According to our evaluation of the orthodontic records and her history, the patient was diagnosed with a skeletal Class II Division 2 malocclusion and severe crowding.
Under normal circumstances, extraction of the 2 maxillary first premolars would have been considered to relieve the crowding. Afterward, the maxillary molars would be protracted, and the mandibular dentition would be distalized to finish with complete Class II molar and Class I canine relationships with no evident changes in the profile. However, because of the preexisting dental implants on the maxillary right side, premolar extraction and movement of the maxillary right molar segment was not an option. Therefore, we decided to extract the endodontically treated maxillary right canine instead of the maxillary right premolar in addition to the left first premolar. After relieving the crowding, the remaining space on the right side would be restored with prosthetics for esthetic reasons. Meanwhile, the mandibular right molar region could be uprighted and distalized to relieve the premolar crowding.

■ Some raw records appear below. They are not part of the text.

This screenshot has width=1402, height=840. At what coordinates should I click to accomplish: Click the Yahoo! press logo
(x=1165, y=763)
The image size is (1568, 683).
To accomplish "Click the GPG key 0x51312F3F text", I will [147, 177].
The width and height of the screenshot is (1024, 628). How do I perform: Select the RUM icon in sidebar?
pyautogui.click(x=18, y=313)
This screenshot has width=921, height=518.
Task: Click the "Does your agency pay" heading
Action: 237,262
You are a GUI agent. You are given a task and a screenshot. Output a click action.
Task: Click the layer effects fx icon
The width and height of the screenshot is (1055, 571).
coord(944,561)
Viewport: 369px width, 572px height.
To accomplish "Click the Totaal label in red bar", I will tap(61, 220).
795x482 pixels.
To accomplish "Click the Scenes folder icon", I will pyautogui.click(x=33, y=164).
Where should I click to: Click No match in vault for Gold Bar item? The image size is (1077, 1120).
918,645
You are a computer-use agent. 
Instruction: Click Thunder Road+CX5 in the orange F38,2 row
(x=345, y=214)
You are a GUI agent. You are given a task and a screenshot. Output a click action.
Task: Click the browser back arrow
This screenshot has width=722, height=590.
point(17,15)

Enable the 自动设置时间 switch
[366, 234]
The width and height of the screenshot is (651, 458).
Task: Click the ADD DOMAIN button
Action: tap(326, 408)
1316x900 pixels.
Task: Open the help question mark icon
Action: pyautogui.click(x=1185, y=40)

The prognosis for movement of the mandibular right canine was questionable because of a fracture line, even though the tooth showed no signs or symptoms, and mobility was within normal limits. Fortunately, according to the treatment plan, major tooth movement in the mesiodistal or vertical direction was not necessary for the mandibular right canine, so we decided to level the canine under close monitoring. After orthodontic treatment, the hopeless left molar could be replaced with a dental implant.
An alternative treatment option would be to replace the hopeless mandibular molar with an extracted maxillary first premolar via autotransplantation, and the maxillary arch would be treated in the same fashion as the first option. In this case, an additional dental implant would not be necessary to restore the mandibular molar. Since the recipient site had enough space, extraction and autotransplantation could be done on the same day, thereby reducing treatment time rather than finishing with a dental implant after orthodontic treatment. Using 3-dimensional imaging and a diagnostic setup, we planned to rotate the autotransplant 90° during transplantation to gain a mesiodistal dimension similar to the extracted first molar ( Fig 6 ).